The government’s draconian new bills against “foreign interference” already contain sweeping definitions that would potentially criminalise the legitimate activities of many of the groups listed in the dossier.
However, the authors want to go further. They declare that the measures will be “difficult to enforce because evidence of the intention to interfere in Australia’s political processes or the exercise of democratic rights will be hard to obtain.”
In reality, the bills already overturn the need for authorities to prove intent. They require only “recklessness” as to whether one’s conduct would influence a political issue. “Reckless” means simply being aware of a risk that influence could occur.

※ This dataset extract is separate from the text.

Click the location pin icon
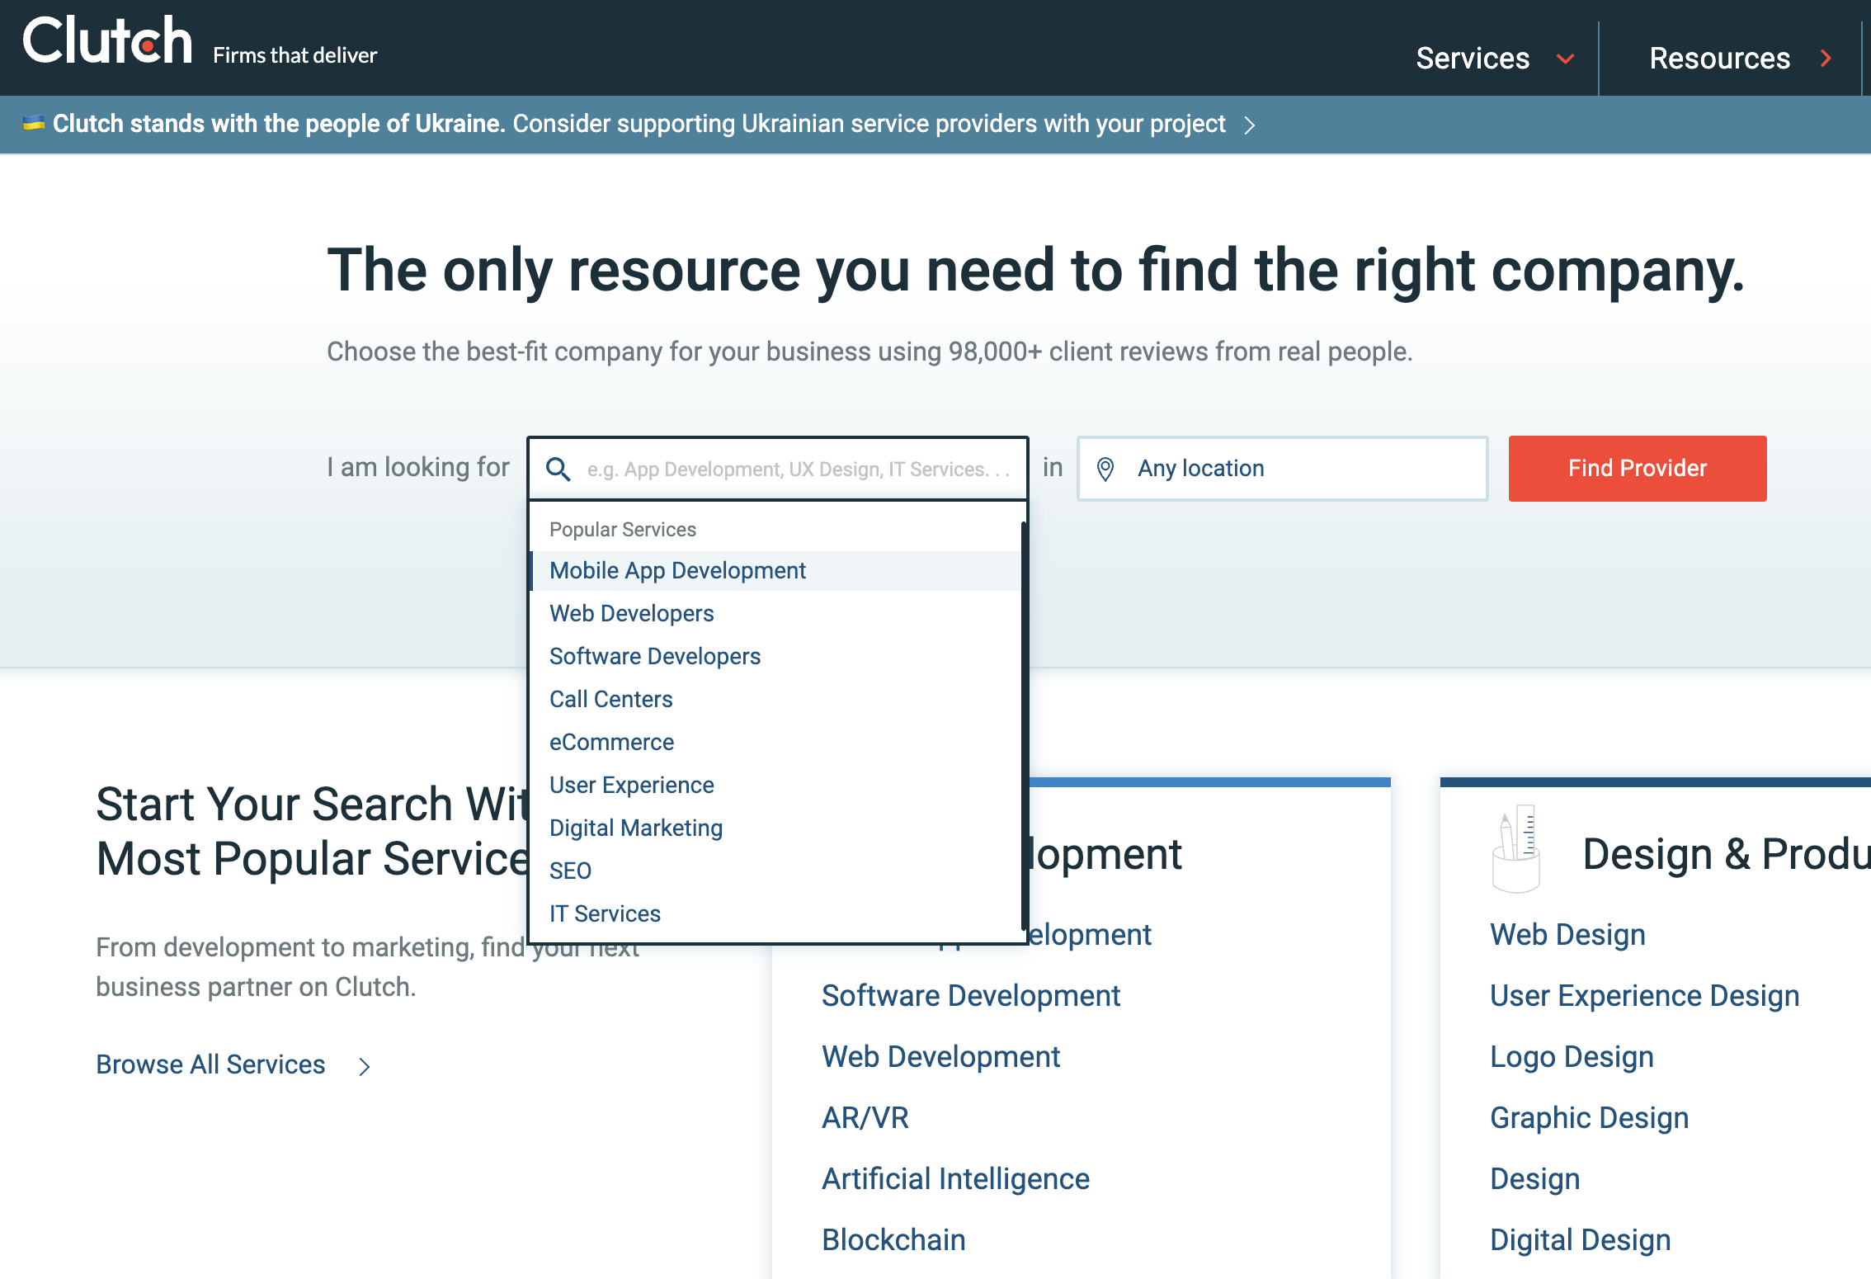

As far as Hamilton and Joske are concerned, many Chinese Australians and other China-linked Australians should automatically be treated as guilty, regardless of any lack of proof or motive.
The authors offer eight “stylised cases” based on “actual” CCP operations and complain they may not be outlawed under the proposed legislation. These scenarios mostly involve vague allegations of “tacit” agreements to generate outcomes “sympathetic” to China.
The dossier is a foretaste of a book by Hamilton, titled Silent Invasion: How China is Turning Australia into a Puppet State, due to be published next month. By elevating the allegations of “interference” into accusations of “silent invasion,” the book will add to the escalating anti-Chinese propaganda aimed at poisoning public opinion and laying the basis for war against China.
In a revealing development, the Liberal Party chair and Labor Party deputy chair of parliament’s Joint Committee on Intelligence and Security, which is meant to be examining the bills, have indicated their preparedness to publish the book under parliamentary privilege, thus protecting it against defamation lawsuits.
While the Turnbull government is offering to make minor amendments to its bills, in order to protect mainstream media outlets from draconian secrecy provisions, both it and the Labor opposition remain committed to pushing through the “foreign interference” provisions.
This police-state legislation is preparing the framework for the mass roundup and arbitrary detention of Chinese Australians. During both previous world wars, Labor and conservative governments alike interned, without trial, thousands of Australian citizens and residents of German, Italian and Japanese descent.
As the WSWS has explained, individuals and organisations linked to China are only the first targets. The bills contain far-reaching provisions that could be used to imprison anti-war campaigners, silence dissent and impose sweeping wartime-style political repression.